_What to produce_
What is needed is an exact copy of every line from the one with "Click the 新客户端 column header" to the end of the entries below, without the pictures.

+++++

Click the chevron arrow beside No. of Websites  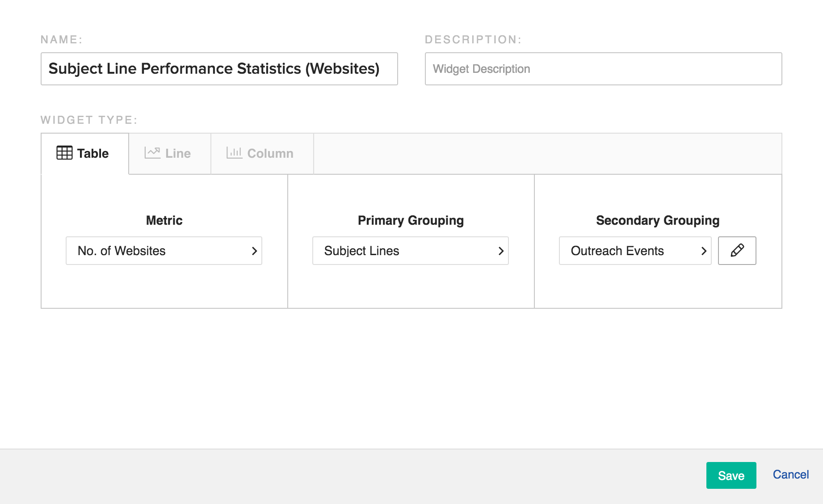coord(254,251)

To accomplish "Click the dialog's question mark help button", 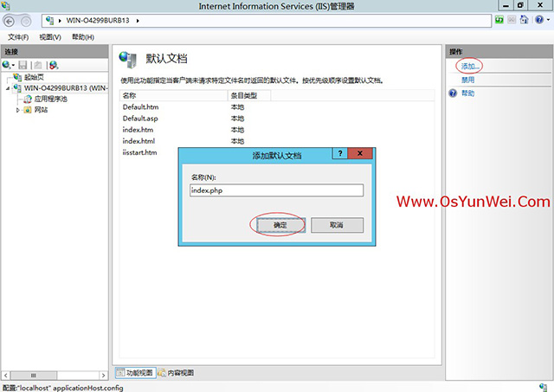I will pos(342,154).
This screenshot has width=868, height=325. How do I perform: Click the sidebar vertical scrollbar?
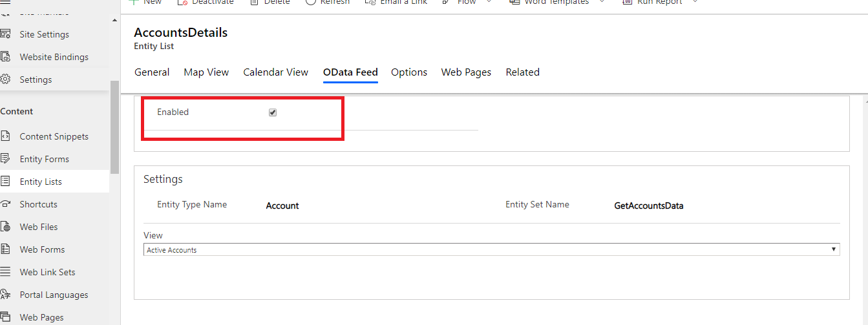(x=115, y=127)
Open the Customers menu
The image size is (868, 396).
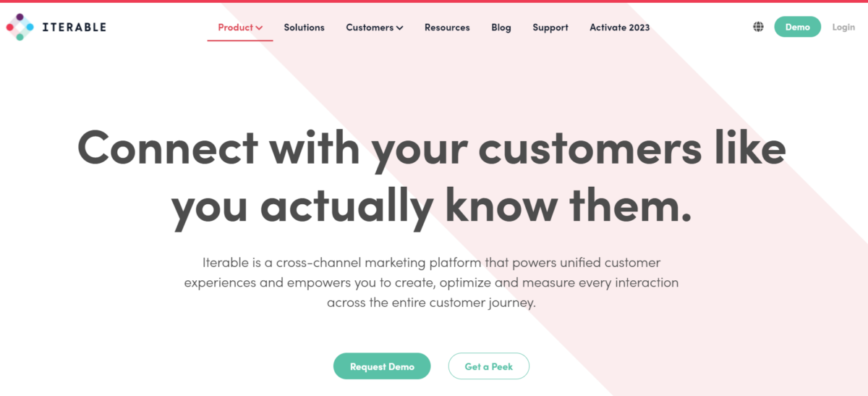coord(375,28)
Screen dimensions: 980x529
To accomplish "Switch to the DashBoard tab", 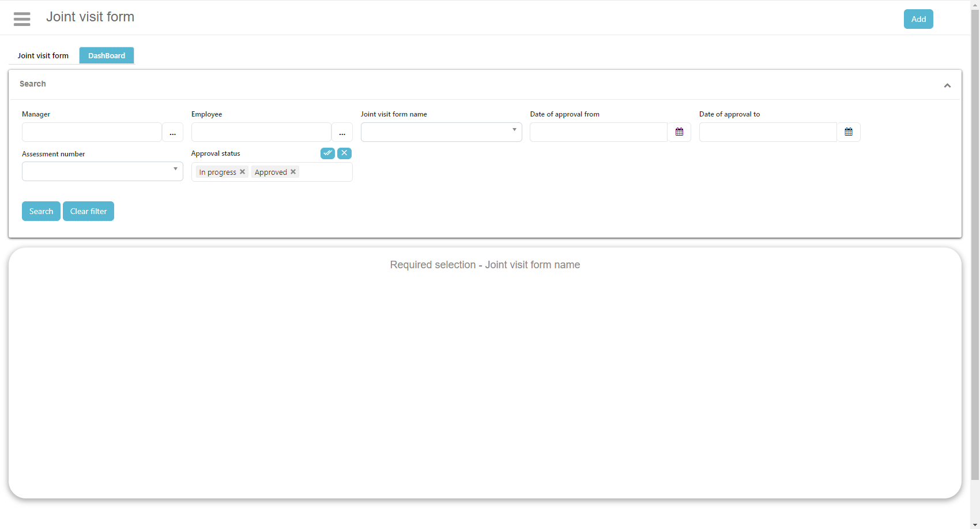I will point(107,55).
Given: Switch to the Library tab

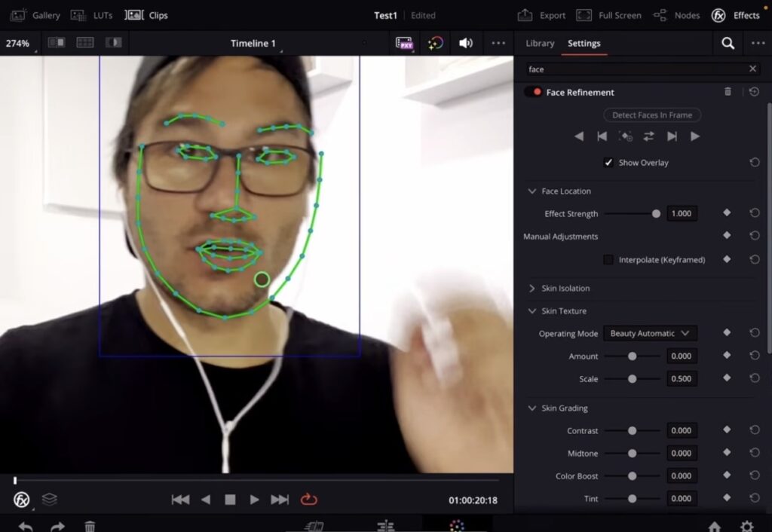Looking at the screenshot, I should click(x=540, y=44).
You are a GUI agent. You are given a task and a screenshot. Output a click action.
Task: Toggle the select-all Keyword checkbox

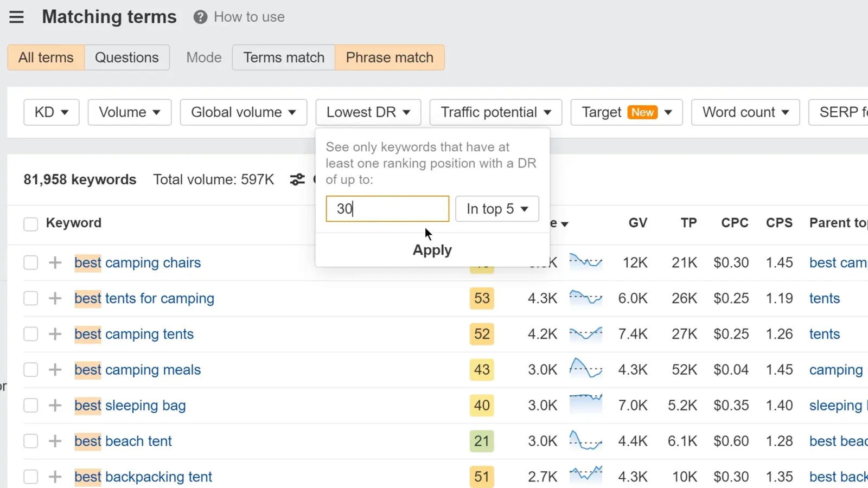pyautogui.click(x=31, y=224)
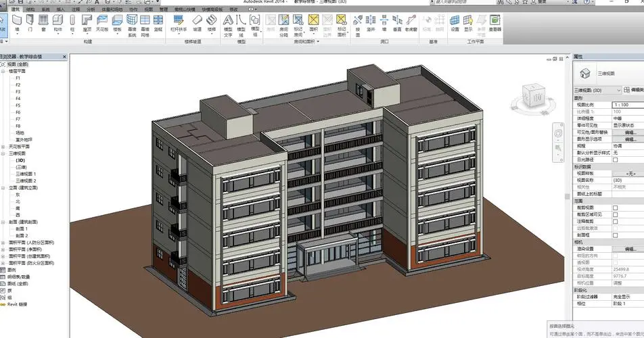Viewport: 644px width, 338px height.
Task: Switch to the 插入 ribbon tab
Action: point(60,10)
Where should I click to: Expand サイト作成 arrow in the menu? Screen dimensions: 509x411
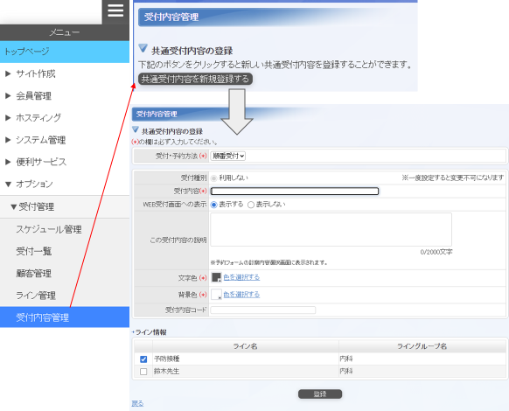[8, 74]
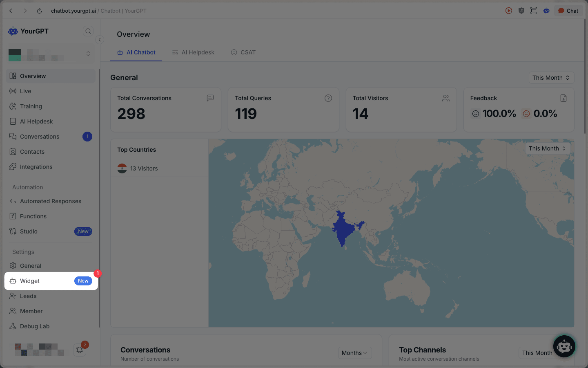Click the Total Visitors people icon
This screenshot has width=588, height=368.
(445, 98)
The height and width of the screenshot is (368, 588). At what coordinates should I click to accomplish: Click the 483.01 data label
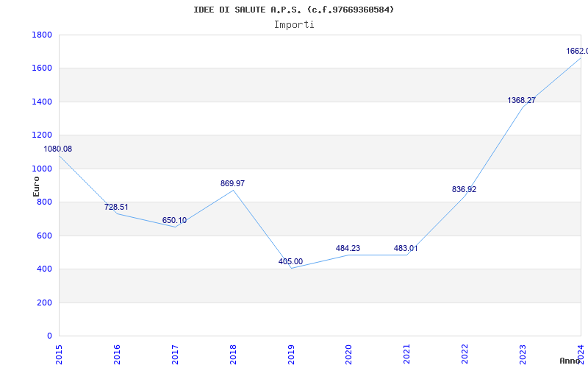point(406,248)
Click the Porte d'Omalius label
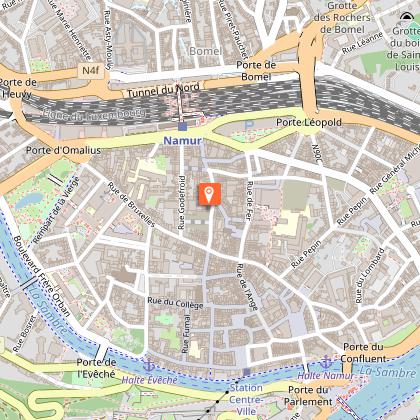Viewport: 420px width, 420px height. click(x=63, y=150)
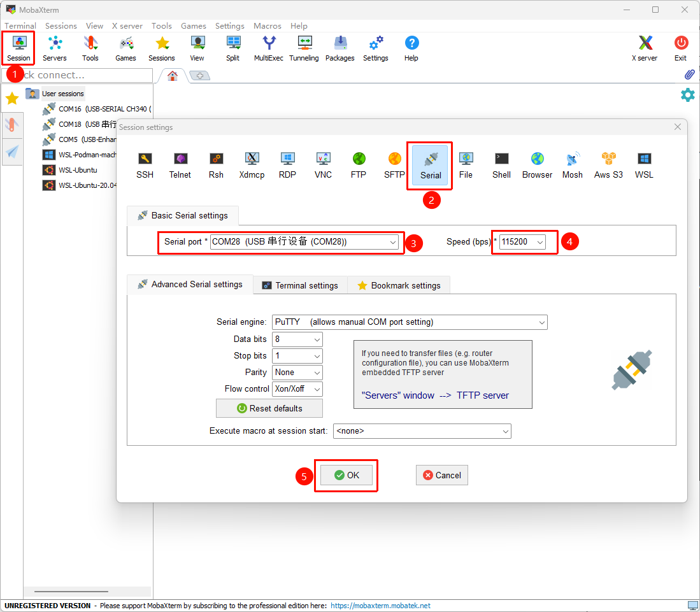Open the mobaxterm.mobatek.net link
The height and width of the screenshot is (612, 700).
tap(380, 606)
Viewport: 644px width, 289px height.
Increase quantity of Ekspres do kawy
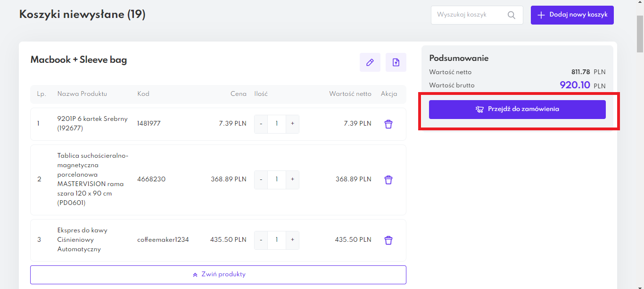click(292, 240)
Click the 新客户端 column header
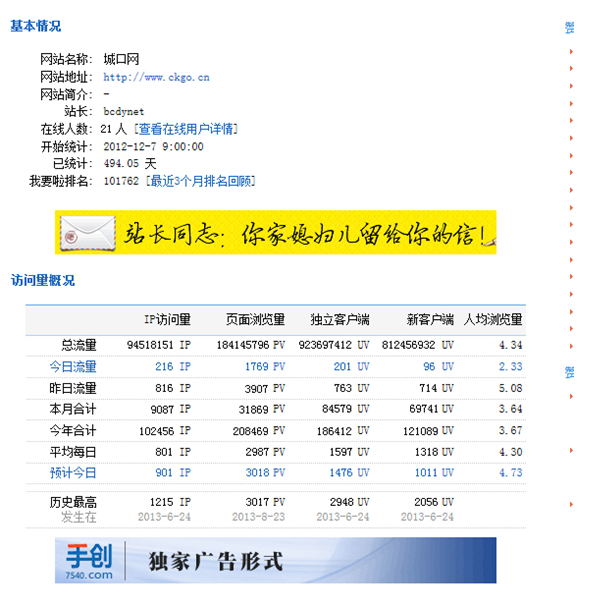This screenshot has height=594, width=610. [431, 320]
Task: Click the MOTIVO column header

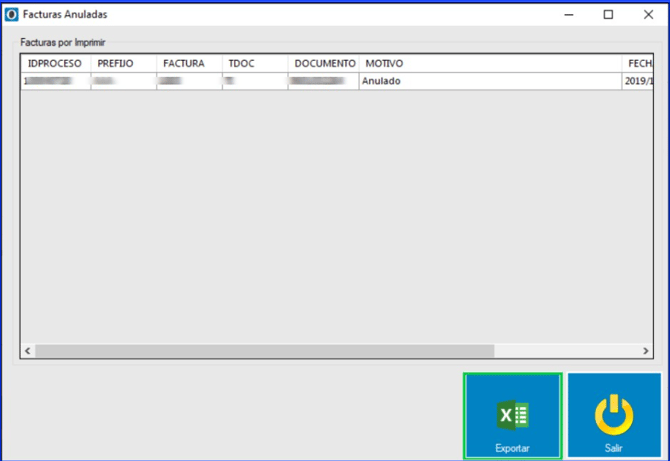Action: tap(489, 63)
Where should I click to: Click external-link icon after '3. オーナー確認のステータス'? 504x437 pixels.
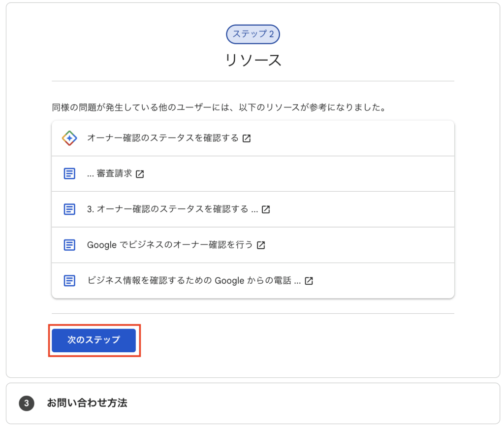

+++++

_Answer to this exercise_
Click the 新客户端 column header
This screenshot has height=594, width=610. [431, 320]
Task: Click the MOTIVO column header

Action: tap(489, 63)
Where should I click to: Click external-link icon after '3. オーナー確認のステータス'? 504x437 pixels.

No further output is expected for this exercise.